Kadri Beşe b. Mehmed’in yıkılarak evine zarar veren bitişiğindeki tahta değirmen havlusunun değirmen sahibi tarafından yapılması
Mahmiye-i İstanbul’da Aydın Kethudâ mahallesinde sâkin işbu bâ‘isü’l-kitâb Kadri Beşe b. Mehmed nâm kimesne mahfil-i kazâda İmâm Osman Efendi b. Mahmud mahzarında üzerine da‘vâ ve takrîr-i kelâm edip sâkin olduğum menzilime muttasıl bir tarafı mahalle-i mezbûre imâmına meşrûta menzile ve bir tarafı benim menzilime ve iki tarafı tarîk-i âmma müntehî değirmenin mâliki gāib ani’l-meclis Tahmur b. Hanoğlu nâm kimesne âhar diyâra gitmekle azîmet etdikde taht-ı tasarrufunda olan akārâtın icârelerini cem‘ ve tahsîle ve lâzım gelen meremmetini ta‘mîre merkūm Osman Efendi’yi tarafından vekîl nasb ü ta‘yîn edip ol dahi kabûl, icâreleri cem‘ ve tahsîl etmekle zikrolunan değirmenin havlusunu kadîmden değirmene mâlik olanlar binâ ve ta‘mîr edegelmiş iken hâlâ benim sâkin olduğum menzilim ile beynimizde olan tahta havlu yıkılıp menzilimin makarr-ı nisâ olan mevâzi‘ine havâle ve zarar olmağla zikrolunan havluyu vekîl-i mezbûra ta‘mîr ve zararını def‘ eyle dediğimde ta‘annüd eder suâl olunup ol zararı defa vekîl-i mezbûra tenbîh taleb ederim dedikde gıbbe’s-suâl merkūm Osman Efendi cevâbında zikrolunan değirmenin icâresini cem‘ ve tahsîle ve lâzım gelen meremmâtını ta‘mîre vekîl olduğunu ikrâr lâkin zikrolunan havluyu kadîmden mârrü’z-zikr değirmene mâlik olanlar binâ edegeliriken ve müdde‘î-i mezbûrun menziline havâle ve zararı olduğunu inkâr edicek müdde‘î-i mezbûrdan müdde‘âsını mübeyyine beyyine taleb olundukda udûl-i Müslimînden olup Ebûbekir b.
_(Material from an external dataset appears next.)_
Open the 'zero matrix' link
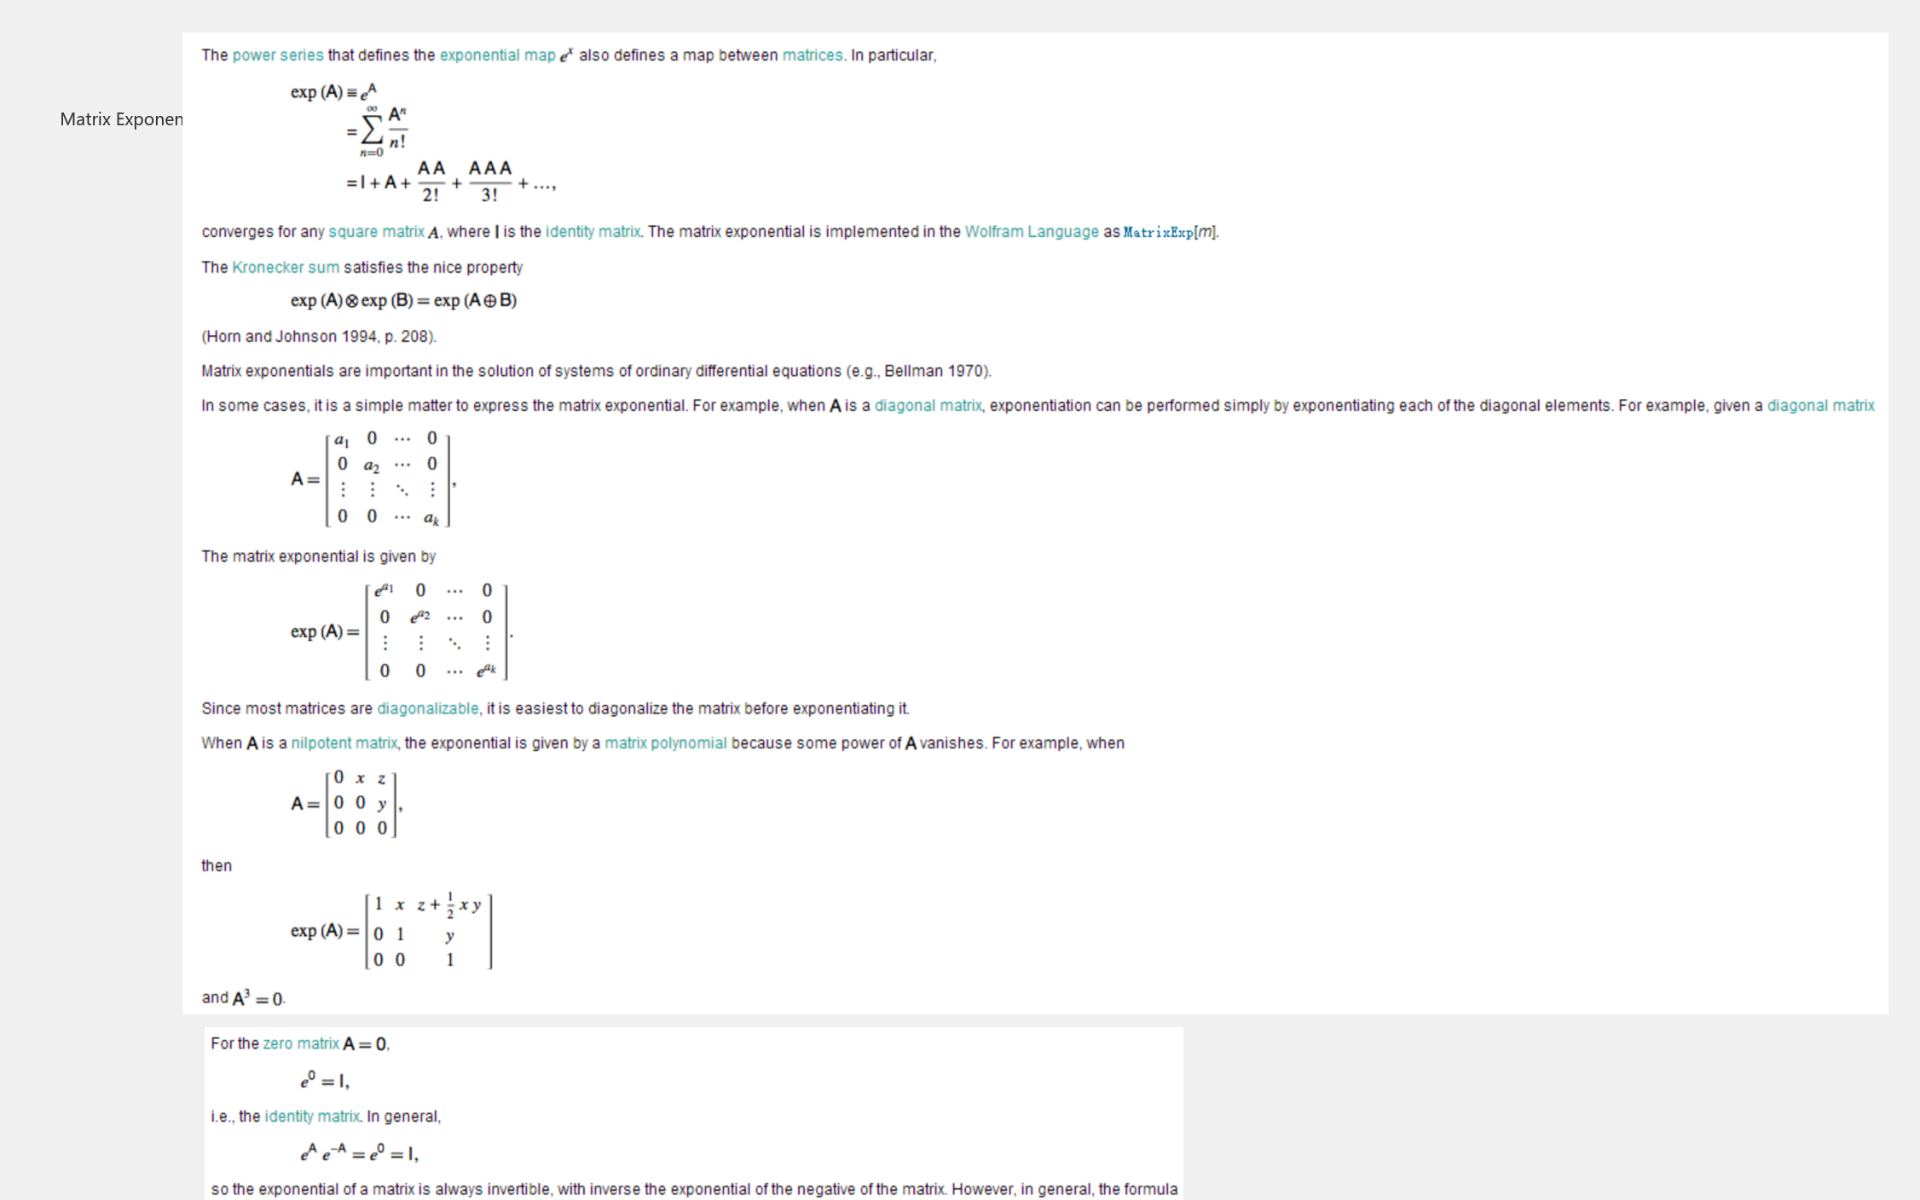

Hüseyin ve Şaban b. Nimeti nâm kimesneler li-ecli’ş-şehâde meclis-i şer‘a hâzırân olup isre’l-istişhâdi’ş-şer‘î zikrolunan değirmen ile müdde‘î-i mezbûrun sâkin olduğu menzil beyninde olan tahta havlu meremmât lâzım geldikde değirmene mâlik olanlar binâ edegelmişlerdir ve mezbûrun mâbeyninde olan tahta havlunun müdde‘î-i mezbûrun menziline zararı vardır biz bu husûsa bu vech üzere şâhidleriz şehâdet dahi ederiz deyü her biri edâ-i şehâdet-i şer‘iye etdiklerinde gıbbe ri‘âyeti şerâ’iti’’l-kabûl şehâdetleri [makbûl] olmağın mûcebince zikrolunan havluyu ta‘mîre ve zararını defa vekîl-i merkūm Osman Efendi’ye tenbîh birle mâ hüve’l-vâki‘ bi’t-taleb ketb olundu.
Fi’l-yevmi’r-râbi‘ min-Zilhiccetü’ş-şerîfe li-sene isneteyn ve seb‘în ve elf.
Şuhûdü’l-hâl: Receb Efendi b. Ramazan, el-Hâc Ahmed b. Mahmud, Musa Efendi b. Muharrem, Mehmed kethudâ-yı ( ), Şahin Beşe b. Abdullah, Gazanfer b. Tevekkül.